Provided material:
--------

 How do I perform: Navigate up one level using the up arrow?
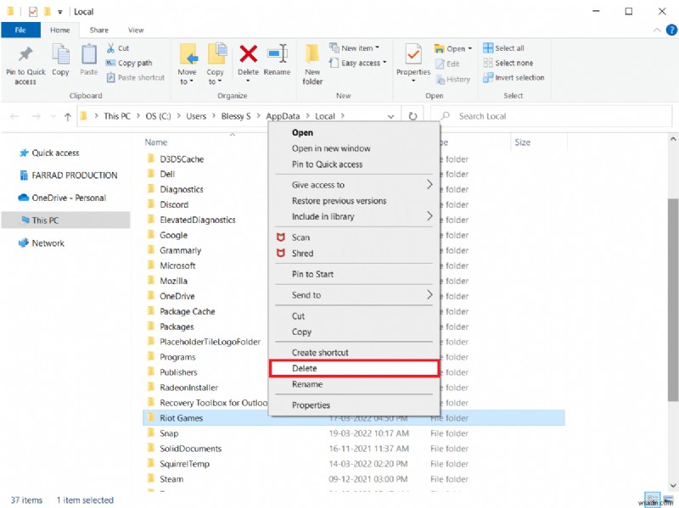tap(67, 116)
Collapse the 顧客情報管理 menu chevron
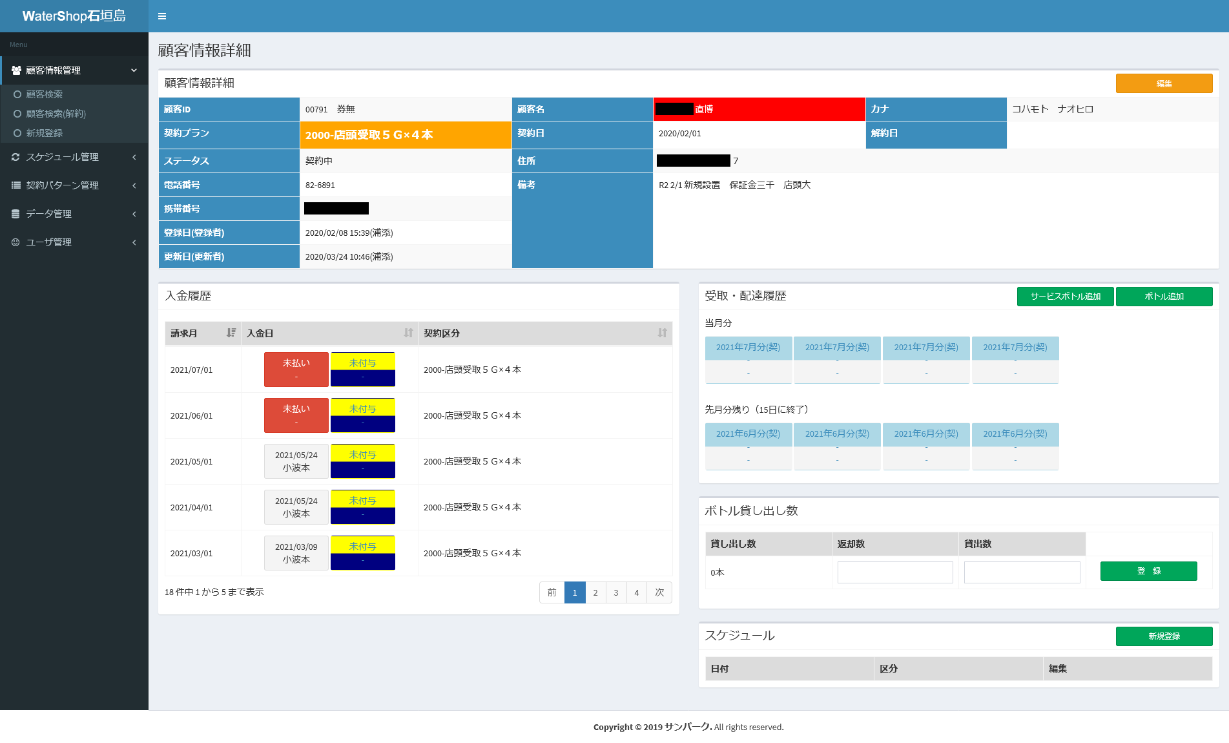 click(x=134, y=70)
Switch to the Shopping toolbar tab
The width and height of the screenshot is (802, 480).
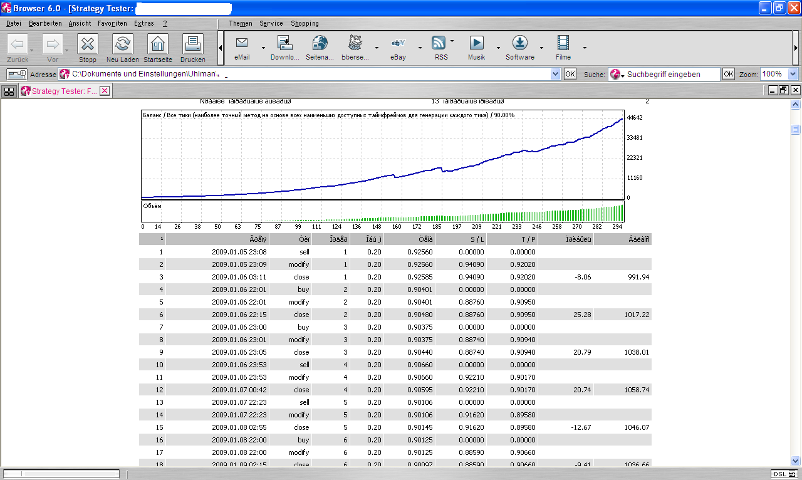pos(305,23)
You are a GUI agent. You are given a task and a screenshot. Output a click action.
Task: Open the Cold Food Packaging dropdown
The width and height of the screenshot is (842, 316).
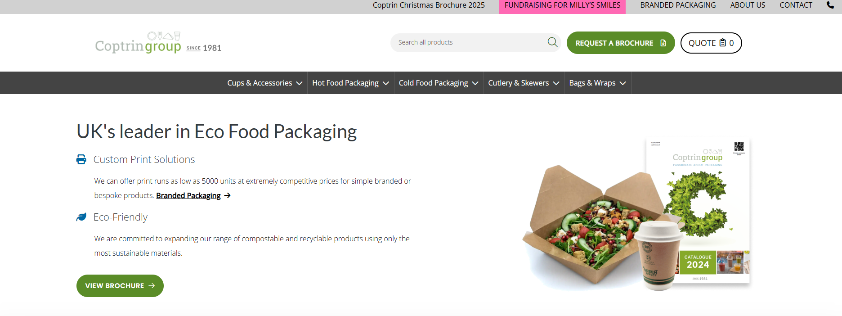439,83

--------

What the task asks:
Set down the entries word for word, omitting all pictures.

Final answer:
 How do I perform: Navigate up one level using the up arrow?
tap(67, 116)
Collapse the 顧客情報管理 menu chevron
 click(x=134, y=70)
Switch to the Shopping toolbar tab
The width and height of the screenshot is (802, 480).
pos(305,23)
You are a GUI agent. You are given a task and a screenshot. Output a click action.
Task: Open the Cold Food Packaging dropdown
The width and height of the screenshot is (842, 316).
439,83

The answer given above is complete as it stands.